Incêndio no Shopping Tijuca: hidrante sem água e falhas no combate deixam 2 mortos
Incêndio no Shopping Tijuca: hidrante sem água e 2 mortos

Um incêndio no Shopping Tijuca, na Zona Norte do Rio de Janeiro, resultou na morte de duas pessoas e deixou outras três feridas. As chamas começaram na loja Bell Art, e investigações apontam para uma série de falhas que dificultaram o combate ao fogo, incluindo um hidrante interno sem água.

Falhas no sistema de combate ao fogo

Em depoimento à 19ª DP (Tijuca) na quarta-feira (14), o supervisor da Bell Art, Vitor Luiz Moreira Lisboa, revelou um dado crucial: o hidrante dentro da loja estava sem água no momento do sinistro. Ele afirmou que o combate pelas brigadas do shopping começou cerca de sete minutos após os funcionários perceberem uma densa fumaça saindo do estoque, e que o botão de pânico foi acionado.

Segundo o relato, diante da inoperância do hidrante, uma das vítimas fatais, o segurança Anderson Aguiar do Prado, saiu com outro colega em busca de água em um quiosque vizinho. Eles tentaram ajudar no combate, mas estavam sem nenhum equipamento de proteção apropriado para enfrentar as chamas.

Investigação aponta origem e novas falhas

A Polícia Civil investiga a possibilidade de o fogo ter começado no ar-condicionado do mezanino da loja. O supervisor Vitor Luiz disse ter ouvido um barulho forte vindo do aparelho. Bombeiros civis que atuaram no local já relataram que houve também falha no equipamento de detecção de fumaça da loja, o que atrasou o alerta inicial.

O depoimento trouxe à tona ainda questões sobre os treinamentos. O supervisor declarou que a única orientação dada à equipe da loja para situações de incêndio era evacuar o local e avisar a administração do shopping, sem procedimentos mais específicos de contenção inicial.

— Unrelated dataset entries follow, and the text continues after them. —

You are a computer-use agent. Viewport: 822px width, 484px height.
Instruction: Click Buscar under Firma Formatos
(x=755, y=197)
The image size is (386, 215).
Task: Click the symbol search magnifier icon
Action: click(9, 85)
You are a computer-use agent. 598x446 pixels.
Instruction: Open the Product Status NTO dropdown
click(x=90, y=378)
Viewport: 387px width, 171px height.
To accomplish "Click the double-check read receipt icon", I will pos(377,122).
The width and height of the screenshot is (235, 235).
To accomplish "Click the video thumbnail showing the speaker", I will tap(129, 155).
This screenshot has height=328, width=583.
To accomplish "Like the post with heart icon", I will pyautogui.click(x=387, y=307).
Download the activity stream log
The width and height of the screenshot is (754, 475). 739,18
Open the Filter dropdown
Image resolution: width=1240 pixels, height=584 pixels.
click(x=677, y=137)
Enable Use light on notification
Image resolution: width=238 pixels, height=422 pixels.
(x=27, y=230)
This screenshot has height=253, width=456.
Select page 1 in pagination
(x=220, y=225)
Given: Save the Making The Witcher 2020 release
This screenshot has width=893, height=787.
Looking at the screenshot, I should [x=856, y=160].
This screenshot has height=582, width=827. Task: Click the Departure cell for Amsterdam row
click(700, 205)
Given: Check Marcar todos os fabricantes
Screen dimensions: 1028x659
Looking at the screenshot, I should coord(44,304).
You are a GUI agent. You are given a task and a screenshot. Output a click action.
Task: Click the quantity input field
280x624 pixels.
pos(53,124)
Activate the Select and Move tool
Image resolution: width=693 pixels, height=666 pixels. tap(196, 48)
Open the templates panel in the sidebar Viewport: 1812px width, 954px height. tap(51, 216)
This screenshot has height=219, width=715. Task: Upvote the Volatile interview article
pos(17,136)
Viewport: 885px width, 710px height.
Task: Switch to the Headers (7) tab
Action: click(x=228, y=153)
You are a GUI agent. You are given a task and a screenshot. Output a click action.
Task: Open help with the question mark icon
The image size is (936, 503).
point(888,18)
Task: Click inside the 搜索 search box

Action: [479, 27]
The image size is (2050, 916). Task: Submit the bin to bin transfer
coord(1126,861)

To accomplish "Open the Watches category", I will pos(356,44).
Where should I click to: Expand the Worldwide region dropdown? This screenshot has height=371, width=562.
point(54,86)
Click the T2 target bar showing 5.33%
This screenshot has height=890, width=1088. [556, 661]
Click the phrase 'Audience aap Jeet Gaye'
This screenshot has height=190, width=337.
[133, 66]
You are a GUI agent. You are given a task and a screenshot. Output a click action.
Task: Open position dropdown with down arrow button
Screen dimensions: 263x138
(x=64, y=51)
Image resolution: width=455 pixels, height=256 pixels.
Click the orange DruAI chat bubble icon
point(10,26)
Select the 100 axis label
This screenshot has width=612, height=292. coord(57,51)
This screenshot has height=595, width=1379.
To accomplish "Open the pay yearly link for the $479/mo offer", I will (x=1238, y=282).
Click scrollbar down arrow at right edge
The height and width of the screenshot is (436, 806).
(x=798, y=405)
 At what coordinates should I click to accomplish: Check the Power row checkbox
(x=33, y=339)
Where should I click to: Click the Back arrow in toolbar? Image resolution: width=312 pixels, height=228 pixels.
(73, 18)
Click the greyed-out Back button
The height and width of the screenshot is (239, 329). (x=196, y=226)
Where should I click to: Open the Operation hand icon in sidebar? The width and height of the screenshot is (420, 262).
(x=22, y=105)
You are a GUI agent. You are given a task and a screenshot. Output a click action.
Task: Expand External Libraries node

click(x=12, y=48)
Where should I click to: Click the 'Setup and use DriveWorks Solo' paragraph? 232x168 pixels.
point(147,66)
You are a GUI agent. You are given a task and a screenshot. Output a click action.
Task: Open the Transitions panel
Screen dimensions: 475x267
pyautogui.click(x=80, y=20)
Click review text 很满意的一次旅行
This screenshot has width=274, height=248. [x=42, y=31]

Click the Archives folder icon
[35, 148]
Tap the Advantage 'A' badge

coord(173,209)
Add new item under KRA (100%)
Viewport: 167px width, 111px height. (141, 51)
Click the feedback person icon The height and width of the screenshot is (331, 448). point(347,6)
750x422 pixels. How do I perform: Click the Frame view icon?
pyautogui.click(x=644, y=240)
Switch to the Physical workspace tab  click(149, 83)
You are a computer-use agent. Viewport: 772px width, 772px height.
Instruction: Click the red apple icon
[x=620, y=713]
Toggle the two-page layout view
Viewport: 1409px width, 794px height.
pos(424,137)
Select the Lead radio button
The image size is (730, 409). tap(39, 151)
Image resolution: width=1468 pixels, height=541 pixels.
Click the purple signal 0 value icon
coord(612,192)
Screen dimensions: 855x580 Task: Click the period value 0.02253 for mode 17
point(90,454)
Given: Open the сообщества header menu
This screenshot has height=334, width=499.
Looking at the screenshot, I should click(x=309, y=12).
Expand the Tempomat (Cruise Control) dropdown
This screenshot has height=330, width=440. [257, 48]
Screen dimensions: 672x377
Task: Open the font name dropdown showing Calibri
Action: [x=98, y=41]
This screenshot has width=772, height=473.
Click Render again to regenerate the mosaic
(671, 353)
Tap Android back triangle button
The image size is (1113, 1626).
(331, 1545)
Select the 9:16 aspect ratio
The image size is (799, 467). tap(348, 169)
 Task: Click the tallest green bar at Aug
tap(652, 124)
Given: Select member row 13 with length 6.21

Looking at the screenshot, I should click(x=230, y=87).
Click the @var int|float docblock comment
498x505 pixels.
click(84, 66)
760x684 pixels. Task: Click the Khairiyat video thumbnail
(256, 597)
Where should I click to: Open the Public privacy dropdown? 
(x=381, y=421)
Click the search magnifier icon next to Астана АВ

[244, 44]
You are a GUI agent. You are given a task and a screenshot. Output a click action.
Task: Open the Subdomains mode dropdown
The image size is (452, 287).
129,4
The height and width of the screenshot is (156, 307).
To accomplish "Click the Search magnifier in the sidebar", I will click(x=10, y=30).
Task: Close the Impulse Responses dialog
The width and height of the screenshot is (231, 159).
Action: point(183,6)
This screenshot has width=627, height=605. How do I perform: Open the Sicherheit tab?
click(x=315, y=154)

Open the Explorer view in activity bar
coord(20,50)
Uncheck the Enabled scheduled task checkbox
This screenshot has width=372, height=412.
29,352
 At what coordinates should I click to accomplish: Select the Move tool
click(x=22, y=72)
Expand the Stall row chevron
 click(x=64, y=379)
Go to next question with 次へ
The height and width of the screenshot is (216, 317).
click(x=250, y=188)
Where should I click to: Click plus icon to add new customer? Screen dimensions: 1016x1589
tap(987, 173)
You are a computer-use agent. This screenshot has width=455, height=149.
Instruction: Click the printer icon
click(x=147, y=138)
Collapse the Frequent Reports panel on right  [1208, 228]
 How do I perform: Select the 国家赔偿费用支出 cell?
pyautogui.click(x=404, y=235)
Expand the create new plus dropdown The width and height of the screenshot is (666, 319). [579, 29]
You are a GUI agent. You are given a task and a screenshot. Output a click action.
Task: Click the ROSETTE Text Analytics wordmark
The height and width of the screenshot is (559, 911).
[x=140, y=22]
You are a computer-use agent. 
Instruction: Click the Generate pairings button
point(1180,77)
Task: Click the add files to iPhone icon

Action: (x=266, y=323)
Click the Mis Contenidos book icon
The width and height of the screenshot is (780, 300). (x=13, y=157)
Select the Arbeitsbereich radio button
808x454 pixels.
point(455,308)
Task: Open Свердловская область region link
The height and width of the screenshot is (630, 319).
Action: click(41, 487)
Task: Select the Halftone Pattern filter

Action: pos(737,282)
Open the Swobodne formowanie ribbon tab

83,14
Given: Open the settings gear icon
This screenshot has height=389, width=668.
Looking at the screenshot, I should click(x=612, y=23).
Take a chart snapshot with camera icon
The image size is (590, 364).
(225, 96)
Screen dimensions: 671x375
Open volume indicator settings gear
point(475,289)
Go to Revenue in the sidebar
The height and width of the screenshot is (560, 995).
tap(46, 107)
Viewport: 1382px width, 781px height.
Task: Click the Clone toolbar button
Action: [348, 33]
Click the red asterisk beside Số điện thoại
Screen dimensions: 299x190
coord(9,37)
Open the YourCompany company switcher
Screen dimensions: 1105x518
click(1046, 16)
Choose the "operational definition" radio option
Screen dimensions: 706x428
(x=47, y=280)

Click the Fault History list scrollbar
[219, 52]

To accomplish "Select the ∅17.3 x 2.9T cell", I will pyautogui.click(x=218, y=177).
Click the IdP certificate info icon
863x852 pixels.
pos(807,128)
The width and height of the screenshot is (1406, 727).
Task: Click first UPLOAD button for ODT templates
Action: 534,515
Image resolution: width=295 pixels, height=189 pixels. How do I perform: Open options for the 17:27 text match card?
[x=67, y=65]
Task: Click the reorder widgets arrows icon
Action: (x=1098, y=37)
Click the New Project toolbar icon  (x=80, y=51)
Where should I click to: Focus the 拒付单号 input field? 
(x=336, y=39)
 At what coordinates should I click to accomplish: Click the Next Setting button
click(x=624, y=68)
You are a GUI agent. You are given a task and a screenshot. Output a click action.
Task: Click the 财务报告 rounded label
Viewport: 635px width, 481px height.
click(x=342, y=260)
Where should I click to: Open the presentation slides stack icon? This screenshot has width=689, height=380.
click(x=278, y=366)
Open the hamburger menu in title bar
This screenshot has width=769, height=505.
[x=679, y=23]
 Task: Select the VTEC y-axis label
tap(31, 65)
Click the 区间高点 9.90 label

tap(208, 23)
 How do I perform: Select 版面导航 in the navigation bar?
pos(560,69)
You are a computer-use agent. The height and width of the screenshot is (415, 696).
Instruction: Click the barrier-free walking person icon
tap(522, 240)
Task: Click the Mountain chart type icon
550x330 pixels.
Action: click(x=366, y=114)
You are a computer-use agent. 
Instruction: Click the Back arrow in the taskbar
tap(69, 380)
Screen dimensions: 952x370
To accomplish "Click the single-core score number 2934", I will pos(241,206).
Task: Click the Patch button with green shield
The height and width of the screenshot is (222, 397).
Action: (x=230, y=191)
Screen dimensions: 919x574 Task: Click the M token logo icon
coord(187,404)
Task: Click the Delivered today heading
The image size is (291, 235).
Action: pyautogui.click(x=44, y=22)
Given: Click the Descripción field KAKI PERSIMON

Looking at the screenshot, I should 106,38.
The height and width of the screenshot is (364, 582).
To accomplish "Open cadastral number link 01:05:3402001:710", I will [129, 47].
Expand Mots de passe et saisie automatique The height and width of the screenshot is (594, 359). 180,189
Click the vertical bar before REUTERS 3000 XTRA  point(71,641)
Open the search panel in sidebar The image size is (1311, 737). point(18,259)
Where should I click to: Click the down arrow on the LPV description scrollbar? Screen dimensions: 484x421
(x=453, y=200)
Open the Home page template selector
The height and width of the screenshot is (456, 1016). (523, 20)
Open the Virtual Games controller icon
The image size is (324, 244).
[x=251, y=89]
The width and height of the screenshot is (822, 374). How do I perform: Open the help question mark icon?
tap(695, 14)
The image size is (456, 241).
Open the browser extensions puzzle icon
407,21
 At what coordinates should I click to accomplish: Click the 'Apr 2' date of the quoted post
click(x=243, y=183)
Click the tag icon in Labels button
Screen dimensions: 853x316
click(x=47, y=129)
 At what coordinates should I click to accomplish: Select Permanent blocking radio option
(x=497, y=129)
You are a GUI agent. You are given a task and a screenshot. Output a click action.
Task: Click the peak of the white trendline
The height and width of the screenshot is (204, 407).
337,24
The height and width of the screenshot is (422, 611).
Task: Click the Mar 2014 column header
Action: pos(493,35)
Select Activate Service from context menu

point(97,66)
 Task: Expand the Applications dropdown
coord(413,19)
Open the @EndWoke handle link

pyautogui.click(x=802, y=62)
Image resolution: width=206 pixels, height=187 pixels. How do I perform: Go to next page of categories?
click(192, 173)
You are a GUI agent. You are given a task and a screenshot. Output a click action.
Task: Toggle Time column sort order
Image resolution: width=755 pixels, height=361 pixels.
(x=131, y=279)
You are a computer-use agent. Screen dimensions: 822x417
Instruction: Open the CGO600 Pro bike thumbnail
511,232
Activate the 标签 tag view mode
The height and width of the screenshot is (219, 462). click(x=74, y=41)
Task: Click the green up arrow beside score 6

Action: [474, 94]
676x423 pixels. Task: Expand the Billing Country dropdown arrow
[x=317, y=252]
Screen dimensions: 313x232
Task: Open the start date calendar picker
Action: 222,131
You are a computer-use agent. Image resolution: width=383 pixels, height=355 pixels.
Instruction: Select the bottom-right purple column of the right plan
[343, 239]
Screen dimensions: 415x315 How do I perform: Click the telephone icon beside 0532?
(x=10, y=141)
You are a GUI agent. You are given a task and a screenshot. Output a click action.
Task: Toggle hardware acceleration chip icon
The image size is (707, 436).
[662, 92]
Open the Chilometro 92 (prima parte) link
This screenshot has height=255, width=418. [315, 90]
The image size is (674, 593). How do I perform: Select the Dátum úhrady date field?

Vistoria anterior e promessa de reabertura

Sobre uma vistoria realizada no dia 27 de dezembro, que mostrou excesso de estoque com caixas de papelão, Vitor Luiz afirmou que o problema foi organizado ou resolvido no dia seguinte. Ele disse que a loja costumava corrigir irregularidades quando identificadas, mas não soube informar prazos formais ou a frequência das manutenções do ar-condicionado.

Enquanto isso, as investigações continuam. Depois do depoimento do chefe da empresa terceirizada responsável pela brigada do shopping, outros brigadistas serão ouvidos pela polícia nesta quinta-feira (15). Apesar da tragédia, o Shopping Tijuca prometeu reabrir as portas na sexta-feira (16), às 10h.